:: WRITTEN INSTRUCTION ::
Starting with the line containing "You are a computer-use agent. Screen" and going on through the line containing "point(87,465)", rewrite those lines with "left column" replaced by "first column" and everything else left unchanged.

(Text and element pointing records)
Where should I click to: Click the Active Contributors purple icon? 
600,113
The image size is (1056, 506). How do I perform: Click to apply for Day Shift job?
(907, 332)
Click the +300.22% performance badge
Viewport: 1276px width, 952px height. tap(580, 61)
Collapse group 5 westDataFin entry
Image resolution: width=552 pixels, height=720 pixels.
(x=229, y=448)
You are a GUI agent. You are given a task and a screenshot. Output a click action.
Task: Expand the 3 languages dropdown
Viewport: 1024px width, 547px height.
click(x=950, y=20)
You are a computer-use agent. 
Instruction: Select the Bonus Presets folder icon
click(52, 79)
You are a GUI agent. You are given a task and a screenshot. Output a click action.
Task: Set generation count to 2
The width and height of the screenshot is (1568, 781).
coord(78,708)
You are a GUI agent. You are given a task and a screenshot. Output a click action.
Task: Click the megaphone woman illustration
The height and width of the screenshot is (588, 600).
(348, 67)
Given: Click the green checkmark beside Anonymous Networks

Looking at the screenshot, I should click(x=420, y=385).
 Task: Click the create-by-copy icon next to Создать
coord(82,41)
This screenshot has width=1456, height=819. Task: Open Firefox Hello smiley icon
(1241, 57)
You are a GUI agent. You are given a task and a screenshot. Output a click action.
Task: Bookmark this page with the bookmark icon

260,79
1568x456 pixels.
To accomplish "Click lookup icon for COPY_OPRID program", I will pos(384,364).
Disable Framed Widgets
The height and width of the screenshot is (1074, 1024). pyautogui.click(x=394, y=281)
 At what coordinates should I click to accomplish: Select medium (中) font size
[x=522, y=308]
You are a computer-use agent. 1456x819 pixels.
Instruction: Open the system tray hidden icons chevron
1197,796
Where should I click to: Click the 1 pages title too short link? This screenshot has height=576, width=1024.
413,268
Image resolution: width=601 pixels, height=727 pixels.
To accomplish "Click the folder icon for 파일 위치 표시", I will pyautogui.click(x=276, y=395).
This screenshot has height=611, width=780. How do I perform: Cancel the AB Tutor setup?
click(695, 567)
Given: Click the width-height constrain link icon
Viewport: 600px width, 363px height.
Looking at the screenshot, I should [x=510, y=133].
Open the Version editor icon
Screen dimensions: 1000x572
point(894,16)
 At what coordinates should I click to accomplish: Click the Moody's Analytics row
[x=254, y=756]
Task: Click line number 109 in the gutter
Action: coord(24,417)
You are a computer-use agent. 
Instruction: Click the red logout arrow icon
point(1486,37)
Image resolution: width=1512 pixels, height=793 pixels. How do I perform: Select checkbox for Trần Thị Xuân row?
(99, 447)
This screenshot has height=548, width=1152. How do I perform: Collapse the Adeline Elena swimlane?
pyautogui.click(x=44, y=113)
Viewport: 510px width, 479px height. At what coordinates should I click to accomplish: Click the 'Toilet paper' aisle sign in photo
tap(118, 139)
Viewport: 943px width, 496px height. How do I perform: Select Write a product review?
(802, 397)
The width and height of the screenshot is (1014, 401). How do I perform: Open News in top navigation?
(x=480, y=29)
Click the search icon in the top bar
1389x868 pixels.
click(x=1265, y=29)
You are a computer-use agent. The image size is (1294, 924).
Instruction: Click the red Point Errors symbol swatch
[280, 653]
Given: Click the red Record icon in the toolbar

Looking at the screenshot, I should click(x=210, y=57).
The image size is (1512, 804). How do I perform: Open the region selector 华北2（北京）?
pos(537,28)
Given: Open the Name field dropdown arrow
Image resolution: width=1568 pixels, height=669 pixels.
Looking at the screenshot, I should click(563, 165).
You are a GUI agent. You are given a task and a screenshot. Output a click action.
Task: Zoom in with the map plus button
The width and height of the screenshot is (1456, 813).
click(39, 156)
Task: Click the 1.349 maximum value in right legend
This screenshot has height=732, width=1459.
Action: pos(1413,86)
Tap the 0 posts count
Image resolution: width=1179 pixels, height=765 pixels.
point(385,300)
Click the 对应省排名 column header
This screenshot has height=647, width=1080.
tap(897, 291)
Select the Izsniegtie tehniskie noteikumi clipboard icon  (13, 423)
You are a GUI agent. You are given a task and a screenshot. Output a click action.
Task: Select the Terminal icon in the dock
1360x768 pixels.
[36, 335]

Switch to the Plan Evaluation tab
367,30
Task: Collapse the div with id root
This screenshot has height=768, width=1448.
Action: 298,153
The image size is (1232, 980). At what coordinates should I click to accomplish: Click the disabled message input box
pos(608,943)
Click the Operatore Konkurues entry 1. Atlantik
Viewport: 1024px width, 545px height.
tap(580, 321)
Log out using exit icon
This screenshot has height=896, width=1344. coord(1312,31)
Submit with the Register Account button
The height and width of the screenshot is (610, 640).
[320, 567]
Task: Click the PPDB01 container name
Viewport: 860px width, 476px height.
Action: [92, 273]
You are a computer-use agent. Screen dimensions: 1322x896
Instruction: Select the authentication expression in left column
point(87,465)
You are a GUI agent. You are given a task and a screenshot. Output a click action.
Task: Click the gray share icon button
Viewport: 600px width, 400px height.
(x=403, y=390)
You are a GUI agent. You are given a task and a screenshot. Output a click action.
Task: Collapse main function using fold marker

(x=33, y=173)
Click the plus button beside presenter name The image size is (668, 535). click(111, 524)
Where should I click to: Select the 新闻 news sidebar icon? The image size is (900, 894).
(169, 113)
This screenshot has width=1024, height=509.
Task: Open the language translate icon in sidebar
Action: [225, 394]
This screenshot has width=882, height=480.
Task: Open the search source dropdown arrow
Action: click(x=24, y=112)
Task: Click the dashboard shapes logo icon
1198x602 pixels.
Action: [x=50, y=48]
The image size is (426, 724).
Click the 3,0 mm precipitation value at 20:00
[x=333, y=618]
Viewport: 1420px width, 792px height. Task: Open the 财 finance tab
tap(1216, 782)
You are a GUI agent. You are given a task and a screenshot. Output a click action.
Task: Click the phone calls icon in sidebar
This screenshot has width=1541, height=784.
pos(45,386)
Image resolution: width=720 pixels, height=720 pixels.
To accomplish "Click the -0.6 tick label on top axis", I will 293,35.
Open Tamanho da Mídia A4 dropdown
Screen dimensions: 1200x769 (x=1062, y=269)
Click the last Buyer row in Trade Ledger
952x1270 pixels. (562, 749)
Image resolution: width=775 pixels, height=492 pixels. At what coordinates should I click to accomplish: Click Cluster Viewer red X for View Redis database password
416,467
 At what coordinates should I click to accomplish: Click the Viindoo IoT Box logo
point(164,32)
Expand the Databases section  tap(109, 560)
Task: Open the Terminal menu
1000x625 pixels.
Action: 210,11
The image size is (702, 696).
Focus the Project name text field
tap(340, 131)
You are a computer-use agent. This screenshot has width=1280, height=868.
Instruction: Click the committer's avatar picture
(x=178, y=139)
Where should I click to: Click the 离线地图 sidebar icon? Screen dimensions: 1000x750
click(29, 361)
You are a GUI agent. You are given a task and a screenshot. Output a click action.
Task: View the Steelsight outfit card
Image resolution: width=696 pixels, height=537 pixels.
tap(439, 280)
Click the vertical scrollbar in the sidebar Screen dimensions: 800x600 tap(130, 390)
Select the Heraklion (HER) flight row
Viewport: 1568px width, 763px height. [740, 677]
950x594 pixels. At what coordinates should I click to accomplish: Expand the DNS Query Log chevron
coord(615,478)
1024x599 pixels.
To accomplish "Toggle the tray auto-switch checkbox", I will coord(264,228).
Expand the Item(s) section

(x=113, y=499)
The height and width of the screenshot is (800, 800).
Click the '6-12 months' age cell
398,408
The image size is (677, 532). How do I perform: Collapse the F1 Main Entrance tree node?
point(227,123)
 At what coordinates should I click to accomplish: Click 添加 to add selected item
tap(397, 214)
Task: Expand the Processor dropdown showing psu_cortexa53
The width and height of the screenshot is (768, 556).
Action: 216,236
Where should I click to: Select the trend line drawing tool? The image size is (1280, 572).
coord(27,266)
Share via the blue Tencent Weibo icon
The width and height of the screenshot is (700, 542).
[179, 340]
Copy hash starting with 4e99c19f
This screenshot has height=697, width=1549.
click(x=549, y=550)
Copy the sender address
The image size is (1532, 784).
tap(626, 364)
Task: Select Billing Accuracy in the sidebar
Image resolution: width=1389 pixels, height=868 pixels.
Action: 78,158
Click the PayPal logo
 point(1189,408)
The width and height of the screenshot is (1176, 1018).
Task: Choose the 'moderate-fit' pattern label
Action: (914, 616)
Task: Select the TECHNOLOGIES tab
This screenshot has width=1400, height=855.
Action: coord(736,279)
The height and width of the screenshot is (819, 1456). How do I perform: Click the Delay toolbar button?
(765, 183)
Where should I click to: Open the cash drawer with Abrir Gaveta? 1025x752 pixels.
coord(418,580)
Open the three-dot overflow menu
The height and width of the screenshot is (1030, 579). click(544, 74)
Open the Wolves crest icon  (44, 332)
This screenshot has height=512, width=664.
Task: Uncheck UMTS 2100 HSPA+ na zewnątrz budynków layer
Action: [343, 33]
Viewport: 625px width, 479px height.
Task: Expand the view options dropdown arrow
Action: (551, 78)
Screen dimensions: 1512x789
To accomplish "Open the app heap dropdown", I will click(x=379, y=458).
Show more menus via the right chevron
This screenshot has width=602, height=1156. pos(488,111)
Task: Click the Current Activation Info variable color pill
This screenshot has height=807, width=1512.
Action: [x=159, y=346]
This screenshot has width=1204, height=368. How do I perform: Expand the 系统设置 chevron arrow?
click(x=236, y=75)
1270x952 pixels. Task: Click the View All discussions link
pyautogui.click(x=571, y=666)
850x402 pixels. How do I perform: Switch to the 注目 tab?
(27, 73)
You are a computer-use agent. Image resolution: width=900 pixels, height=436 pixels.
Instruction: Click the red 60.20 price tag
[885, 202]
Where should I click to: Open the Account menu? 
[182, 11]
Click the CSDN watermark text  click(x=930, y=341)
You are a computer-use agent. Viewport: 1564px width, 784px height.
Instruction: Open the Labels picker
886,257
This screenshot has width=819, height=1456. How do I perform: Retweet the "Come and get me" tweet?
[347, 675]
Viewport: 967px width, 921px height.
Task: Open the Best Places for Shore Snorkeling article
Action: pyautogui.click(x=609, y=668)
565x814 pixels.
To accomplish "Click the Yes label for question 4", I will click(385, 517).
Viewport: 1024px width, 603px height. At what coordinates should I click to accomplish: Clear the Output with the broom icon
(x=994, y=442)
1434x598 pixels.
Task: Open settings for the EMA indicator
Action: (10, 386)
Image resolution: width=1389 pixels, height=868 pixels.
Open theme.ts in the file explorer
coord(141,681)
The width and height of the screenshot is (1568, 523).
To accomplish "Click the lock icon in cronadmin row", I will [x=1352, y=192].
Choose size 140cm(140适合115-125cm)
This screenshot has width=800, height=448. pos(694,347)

:: WRITTEN RESPONSE ::
You are a computer-use agent. Screen dimensions: 1322x896
Instruction: Select the authentication expression in first column
point(87,465)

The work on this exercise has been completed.